Restate the entries below without a single change.

=== Records from a data source ===
----

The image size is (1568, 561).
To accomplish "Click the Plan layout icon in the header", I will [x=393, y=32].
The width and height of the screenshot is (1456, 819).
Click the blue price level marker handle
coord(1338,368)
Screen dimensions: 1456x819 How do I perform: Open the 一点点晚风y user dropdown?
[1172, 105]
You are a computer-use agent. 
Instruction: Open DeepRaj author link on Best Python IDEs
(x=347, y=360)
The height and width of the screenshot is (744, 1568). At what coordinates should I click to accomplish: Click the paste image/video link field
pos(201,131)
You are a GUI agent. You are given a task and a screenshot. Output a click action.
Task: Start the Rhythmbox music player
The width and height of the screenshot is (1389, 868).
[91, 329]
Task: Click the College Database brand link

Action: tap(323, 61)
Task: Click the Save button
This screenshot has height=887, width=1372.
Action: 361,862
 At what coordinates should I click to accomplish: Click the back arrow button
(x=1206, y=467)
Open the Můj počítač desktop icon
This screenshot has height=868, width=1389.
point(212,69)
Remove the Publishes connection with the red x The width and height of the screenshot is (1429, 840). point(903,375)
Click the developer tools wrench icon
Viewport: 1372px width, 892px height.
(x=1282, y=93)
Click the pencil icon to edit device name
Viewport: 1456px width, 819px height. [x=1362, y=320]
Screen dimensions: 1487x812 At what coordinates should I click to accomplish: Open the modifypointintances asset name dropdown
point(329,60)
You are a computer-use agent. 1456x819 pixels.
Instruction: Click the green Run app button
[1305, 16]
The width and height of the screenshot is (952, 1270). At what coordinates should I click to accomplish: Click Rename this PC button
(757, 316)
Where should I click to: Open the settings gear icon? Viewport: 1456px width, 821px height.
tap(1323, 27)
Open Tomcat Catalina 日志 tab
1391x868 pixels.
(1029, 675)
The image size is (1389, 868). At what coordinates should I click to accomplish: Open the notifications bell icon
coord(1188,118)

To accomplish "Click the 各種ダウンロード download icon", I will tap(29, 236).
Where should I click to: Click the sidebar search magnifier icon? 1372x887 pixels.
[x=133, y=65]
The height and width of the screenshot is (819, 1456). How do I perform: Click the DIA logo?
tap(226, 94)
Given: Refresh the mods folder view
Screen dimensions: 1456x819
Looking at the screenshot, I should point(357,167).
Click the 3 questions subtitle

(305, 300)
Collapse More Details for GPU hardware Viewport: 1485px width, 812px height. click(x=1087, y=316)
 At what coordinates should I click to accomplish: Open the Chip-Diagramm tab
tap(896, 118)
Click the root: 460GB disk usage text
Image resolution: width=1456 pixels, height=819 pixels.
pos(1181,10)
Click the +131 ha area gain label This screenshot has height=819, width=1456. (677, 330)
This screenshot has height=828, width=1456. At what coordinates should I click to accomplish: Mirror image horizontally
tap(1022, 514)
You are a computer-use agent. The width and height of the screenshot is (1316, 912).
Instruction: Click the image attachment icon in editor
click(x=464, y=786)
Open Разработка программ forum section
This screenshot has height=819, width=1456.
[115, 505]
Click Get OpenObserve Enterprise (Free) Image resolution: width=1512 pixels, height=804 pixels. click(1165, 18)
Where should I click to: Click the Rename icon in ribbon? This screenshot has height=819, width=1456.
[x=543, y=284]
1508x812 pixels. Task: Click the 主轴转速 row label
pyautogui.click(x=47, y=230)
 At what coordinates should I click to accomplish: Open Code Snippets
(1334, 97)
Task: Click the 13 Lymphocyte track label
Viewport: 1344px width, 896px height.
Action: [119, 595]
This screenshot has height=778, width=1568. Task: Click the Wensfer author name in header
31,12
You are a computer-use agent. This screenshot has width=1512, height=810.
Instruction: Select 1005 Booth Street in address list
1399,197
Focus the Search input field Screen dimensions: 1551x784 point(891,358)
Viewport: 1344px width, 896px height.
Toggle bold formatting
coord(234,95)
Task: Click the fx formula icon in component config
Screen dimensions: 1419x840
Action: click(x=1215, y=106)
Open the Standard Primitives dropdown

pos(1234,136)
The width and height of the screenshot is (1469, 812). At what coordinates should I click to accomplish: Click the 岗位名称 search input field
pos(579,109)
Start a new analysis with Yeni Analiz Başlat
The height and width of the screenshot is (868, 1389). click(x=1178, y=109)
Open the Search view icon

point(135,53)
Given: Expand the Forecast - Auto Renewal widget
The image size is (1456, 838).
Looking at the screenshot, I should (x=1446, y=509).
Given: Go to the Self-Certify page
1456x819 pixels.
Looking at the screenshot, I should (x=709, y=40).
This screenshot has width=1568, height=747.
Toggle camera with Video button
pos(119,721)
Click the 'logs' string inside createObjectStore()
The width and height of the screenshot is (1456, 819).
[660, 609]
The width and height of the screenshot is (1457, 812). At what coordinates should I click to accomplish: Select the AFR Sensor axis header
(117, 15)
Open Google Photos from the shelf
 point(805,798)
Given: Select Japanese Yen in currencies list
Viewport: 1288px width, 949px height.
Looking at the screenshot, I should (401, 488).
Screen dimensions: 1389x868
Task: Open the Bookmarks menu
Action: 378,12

----

=== ANSWER TO THIS EXERCISE ===
The image size is (1568, 561).
To accomplish "Click the Plan layout icon in the header", I will [x=393, y=32].
The width and height of the screenshot is (1456, 819).
Click the blue price level marker handle
coord(1338,368)
Screen dimensions: 1456x819 How do I perform: Open the 一点点晚风y user dropdown?
[1172, 105]
You are a computer-use agent. 
Instruction: Open DeepRaj author link on Best Python IDEs
(x=347, y=360)
The height and width of the screenshot is (744, 1568). At what coordinates should I click to accomplish: Click the paste image/video link field
pos(201,131)
You are a GUI agent. You are given a task and a screenshot. Output a click action.
Task: Start the Rhythmbox music player
The width and height of the screenshot is (1389, 868).
[91, 329]
Task: Click the College Database brand link

Action: tap(323, 61)
Task: Click the Save button
This screenshot has height=887, width=1372.
Action: 361,862
 At what coordinates should I click to accomplish: Click the back arrow button
(x=1206, y=467)
Open the Můj počítač desktop icon
This screenshot has height=868, width=1389.
point(212,69)
Remove the Publishes connection with the red x The width and height of the screenshot is (1429, 840). point(903,375)
Click the developer tools wrench icon
Viewport: 1372px width, 892px height.
(x=1282, y=93)
Click the pencil icon to edit device name
Viewport: 1456px width, 819px height. [x=1362, y=320]
Screen dimensions: 1487x812 At what coordinates should I click to accomplish: Open the modifypointintances asset name dropdown
point(329,60)
You are a computer-use agent. 1456x819 pixels.
Instruction: Click the green Run app button
[1305, 16]
The width and height of the screenshot is (952, 1270). At what coordinates should I click to accomplish: Click Rename this PC button
(757, 316)
Where should I click to: Open the settings gear icon? Viewport: 1456px width, 821px height.
tap(1323, 27)
Open Tomcat Catalina 日志 tab
1391x868 pixels.
(1029, 675)
The image size is (1389, 868). At what coordinates should I click to accomplish: Open the notifications bell icon
coord(1188,118)

To accomplish "Click the 各種ダウンロード download icon", I will tap(29, 236).
Where should I click to: Click the sidebar search magnifier icon? 1372x887 pixels.
[x=133, y=65]
The height and width of the screenshot is (819, 1456). How do I perform: Click the DIA logo?
tap(226, 94)
Given: Refresh the mods folder view
Screen dimensions: 1456x819
Looking at the screenshot, I should point(357,167).
Click the 3 questions subtitle

(305, 300)
Collapse More Details for GPU hardware Viewport: 1485px width, 812px height. click(x=1087, y=316)
 At what coordinates should I click to accomplish: Open the Chip-Diagramm tab
tap(896, 118)
Click the root: 460GB disk usage text
Image resolution: width=1456 pixels, height=819 pixels.
pos(1181,10)
Click the +131 ha area gain label This screenshot has height=819, width=1456. (677, 330)
This screenshot has height=828, width=1456. At what coordinates should I click to accomplish: Mirror image horizontally
tap(1022, 514)
You are a computer-use agent. The width and height of the screenshot is (1316, 912).
Instruction: Click the image attachment icon in editor
click(x=464, y=786)
Open Разработка программ forum section
This screenshot has height=819, width=1456.
[115, 505]
Click Get OpenObserve Enterprise (Free) Image resolution: width=1512 pixels, height=804 pixels. click(1165, 18)
Where should I click to: Click the Rename icon in ribbon? This screenshot has height=819, width=1456.
[x=543, y=284]
1508x812 pixels. Task: Click the 主轴转速 row label
pyautogui.click(x=47, y=230)
 At what coordinates should I click to accomplish: Open Code Snippets
(1334, 97)
Task: Click the 13 Lymphocyte track label
Viewport: 1344px width, 896px height.
Action: [119, 595]
This screenshot has height=778, width=1568. Task: Click the Wensfer author name in header
31,12
You are a computer-use agent. This screenshot has width=1512, height=810.
Instruction: Select 1005 Booth Street in address list
1399,197
Focus the Search input field Screen dimensions: 1551x784 point(891,358)
Viewport: 1344px width, 896px height.
Toggle bold formatting
coord(234,95)
Task: Click the fx formula icon in component config
Screen dimensions: 1419x840
Action: click(x=1215, y=106)
Open the Standard Primitives dropdown

pos(1234,136)
The width and height of the screenshot is (1469, 812). At what coordinates should I click to accomplish: Click the 岗位名称 search input field
pos(579,109)
Start a new analysis with Yeni Analiz Başlat
The height and width of the screenshot is (868, 1389). click(x=1178, y=109)
Open the Search view icon

point(135,53)
Given: Expand the Forecast - Auto Renewal widget
The image size is (1456, 838).
Looking at the screenshot, I should (x=1446, y=509).
Given: Go to the Self-Certify page
1456x819 pixels.
Looking at the screenshot, I should (x=709, y=40).
This screenshot has width=1568, height=747.
Toggle camera with Video button
pos(119,721)
Click the 'logs' string inside createObjectStore()
The width and height of the screenshot is (1456, 819).
[660, 609]
The width and height of the screenshot is (1457, 812). At what coordinates should I click to accomplish: Select the AFR Sensor axis header
(117, 15)
Open Google Photos from the shelf
 point(805,798)
Given: Select Japanese Yen in currencies list
Viewport: 1288px width, 949px height.
Looking at the screenshot, I should (401, 488).
Screen dimensions: 1389x868
Task: Open the Bookmarks menu
Action: 378,12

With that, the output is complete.